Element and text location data
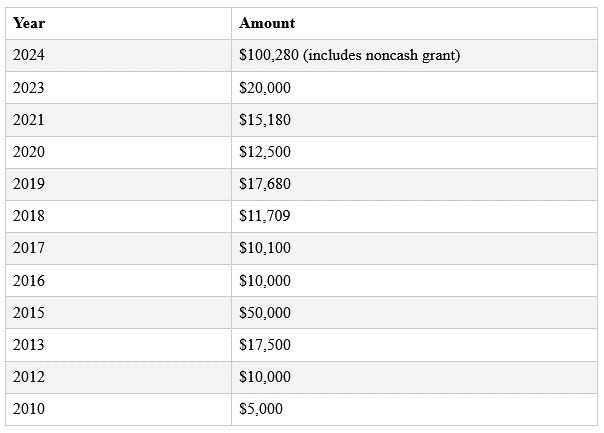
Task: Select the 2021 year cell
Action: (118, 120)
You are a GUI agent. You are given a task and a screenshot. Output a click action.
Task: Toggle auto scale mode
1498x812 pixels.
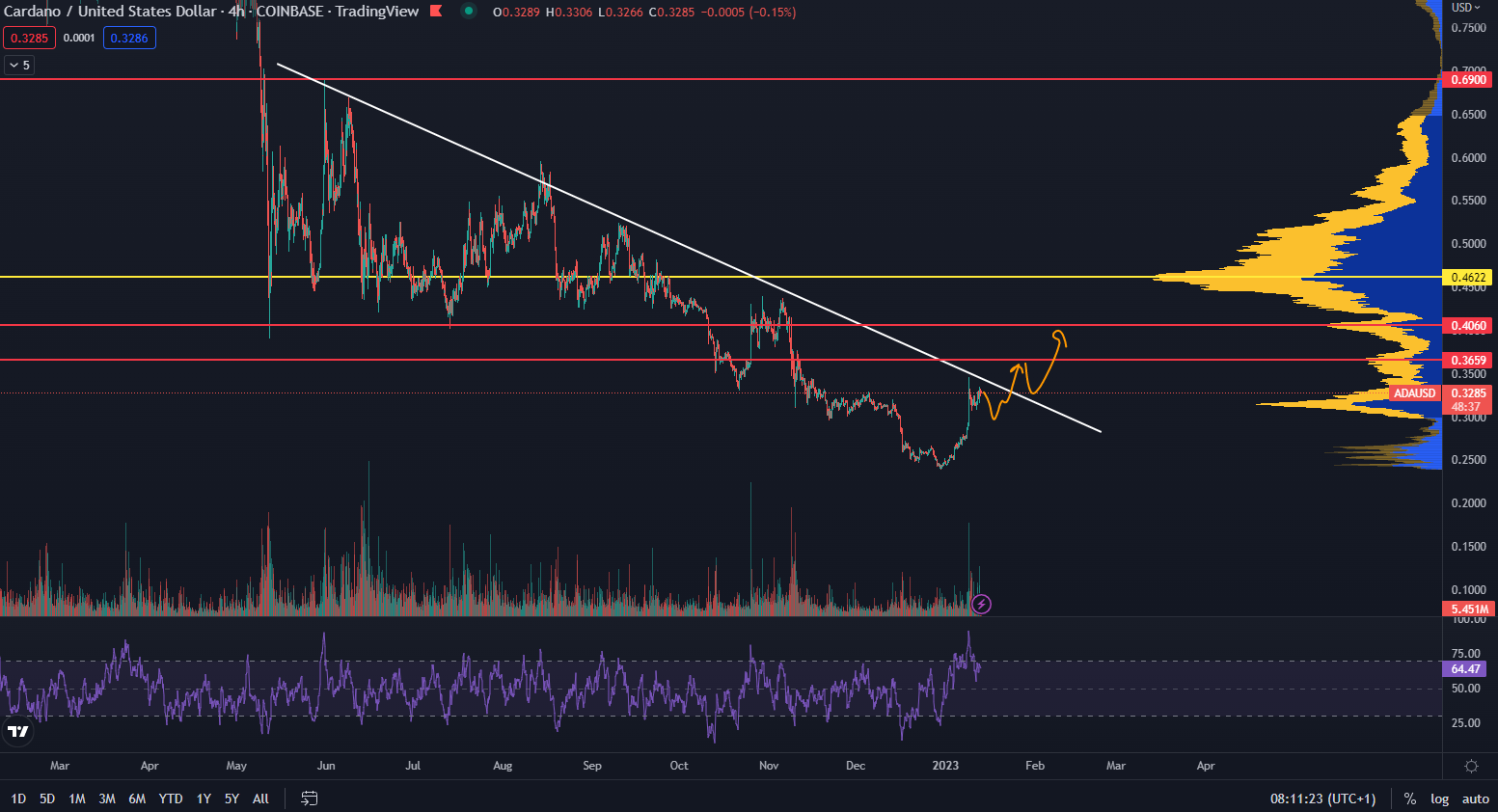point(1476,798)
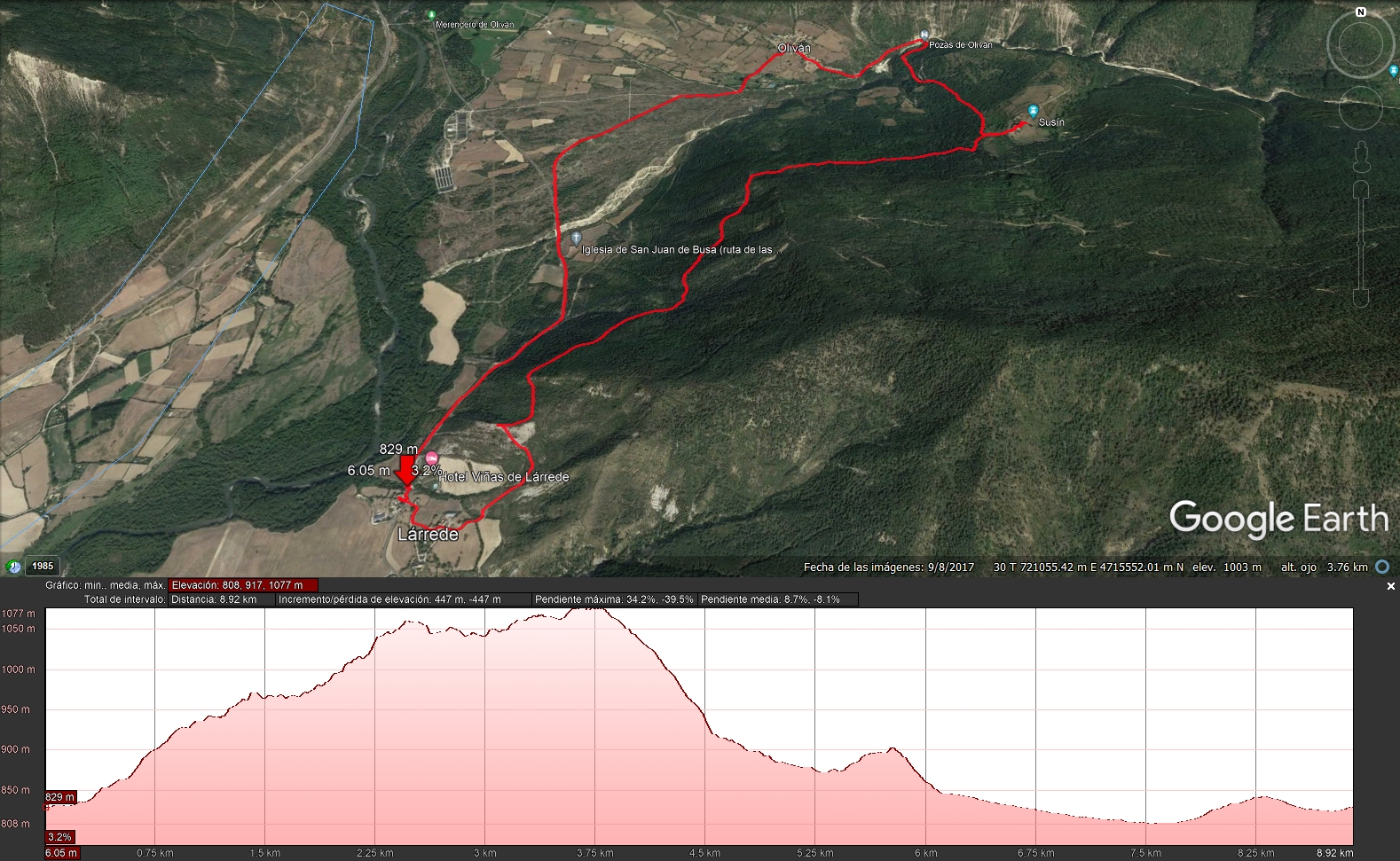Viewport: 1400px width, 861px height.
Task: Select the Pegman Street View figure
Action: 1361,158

## [Given request]
Render the listing as a numbered list, starting at the line that contains "You are a GUI" and continuing through the end of the listing. Skip blank lines and leave out the pictures.

## [Reply to the exercise]
1. You are a GUI agent. You are given a task and a screenshot. Output a click action.
2. Task: Toggle auto scale mode
3. 1498x812 pixels.
4. point(1476,798)
5. Viewport: 1400px width, 861px height.
6. Task: Select the Pegman Street View figure
7. Action: 1361,158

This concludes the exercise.